A wide range of societal changes have given rise to the isolation so many people are now experiencing, and the Government cannot be blamed for most of these. Fair enough.
But there is one major change that has taken place over the past ten years that the Government can and should take full responsibility for, and that is the systematic withdrawal of wardens from what used to be Sheltered Housing.
This intensely short-sighted and counterproductive policy has led to the abandonment and isolation of many thousands of elderly and vulnerable people.
Not only is this a tragedy in terms of personal human suffering, but the knock-on costs to the NHS and the Emergency Services (in other words the taxpayer) have been incalculable.
I have been visiting elderly people in Sheltered Housing for the past ten years, and have seen first-hand the catastrophic deterioration in their well-being and social connectedness when their beloved warden is replaced with impersonal “floating” personnel.
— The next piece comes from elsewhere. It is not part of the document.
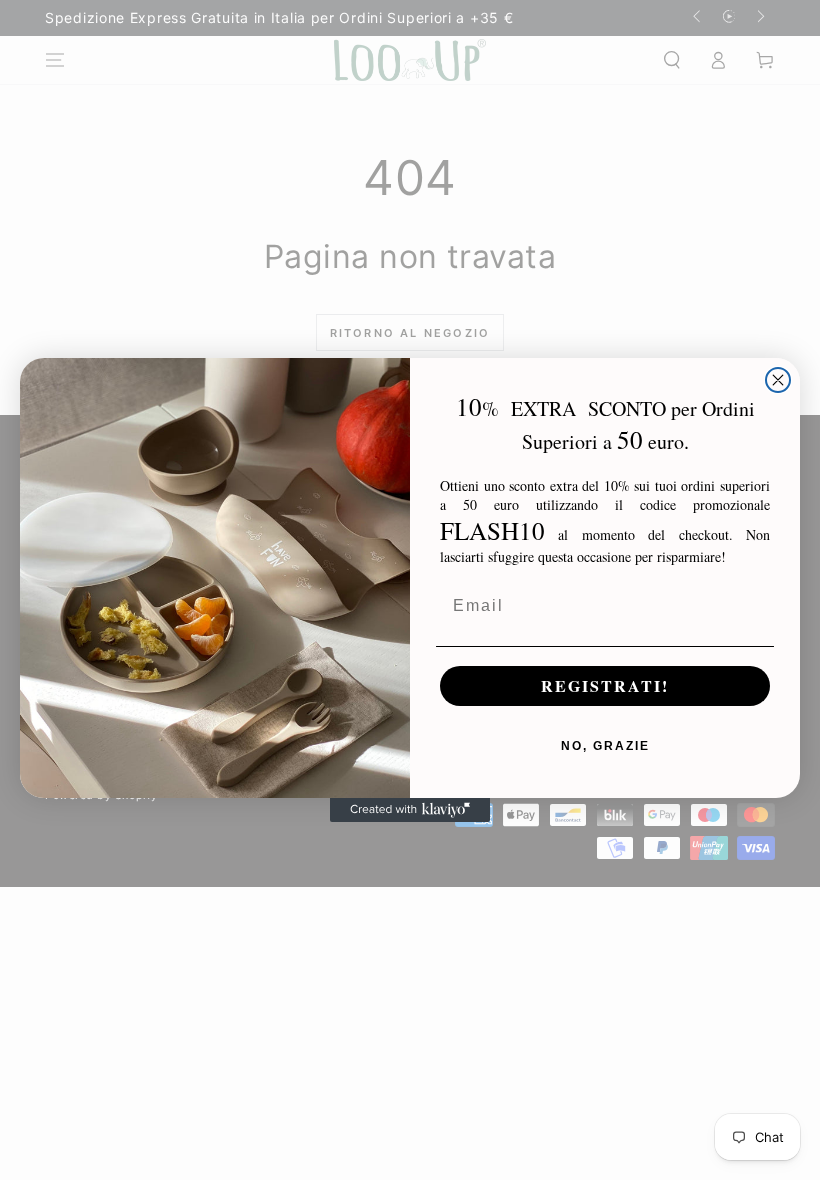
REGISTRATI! (605, 685)
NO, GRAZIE (605, 746)
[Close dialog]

Gone is the age-appropriate social life which the warden once facilitated. Gone is the familiar face that offered reassurance and dispelled anxiety. Gone is the watchful eye that noticed telltale signs of medical problems and intervened before they reached emergency proportions. Gone is the sense of being included and cared about.
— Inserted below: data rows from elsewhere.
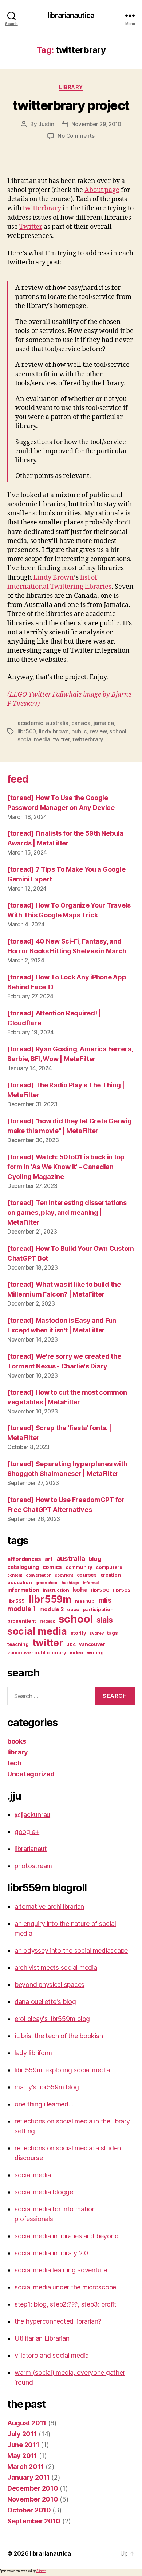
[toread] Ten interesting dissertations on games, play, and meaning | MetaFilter (67, 1212)
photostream (33, 1866)
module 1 (21, 1608)
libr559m (50, 1599)
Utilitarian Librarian (42, 2338)
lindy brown (54, 731)
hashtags (70, 1583)
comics (52, 1567)
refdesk (47, 1621)
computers (109, 1567)
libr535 (16, 1601)
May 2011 (22, 2455)
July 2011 (22, 2434)
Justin (46, 124)
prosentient (21, 1621)
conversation (38, 1575)
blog (95, 1558)
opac (73, 1609)
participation (98, 1609)
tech (14, 1763)
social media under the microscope (65, 2287)
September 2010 (33, 2521)
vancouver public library (36, 1652)
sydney (96, 1633)
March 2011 (25, 2466)
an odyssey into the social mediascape (71, 1950)
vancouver (92, 1644)
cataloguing (23, 1567)
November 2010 (32, 2499)
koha (80, 1589)
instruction (56, 1590)
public (79, 731)
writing (95, 1652)
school (117, 731)
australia (57, 722)
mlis (105, 1600)
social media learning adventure (61, 2270)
Not surprisingly, many residents retreat to the safety of their own flats and lock themselves away – only to begin a vastly accelerated slide into total isolation, with all the accompanying health problems (both physical and mental) that loneliness is known to induce.
The word is out that “Sheltered” Housing no longer offers any advantages, and this has brought about a severe log-jam in the housing market. Houses that should be coming available for young families are now under-occupied by isolated elderly people struggling to get by on their own in houses that are no longer suitable to their needs. The Government’s “solution” to this is to punish them with a bedroom tax to try to force them into downsizing.
Inclusion and security
Wouldn’t it have been more sensible to enhance the sense of inclusion and security that Sheltered Housing used to offer, rather than removing the lynchpin and allowing the whole system to crumble into disarray?
The Government seem to have entirely lost track of the old adage, “An ounce of prevention is worth a pound of cure.”
By Anne Ludlow, Secretary of registered charity Sheltered Housing UK.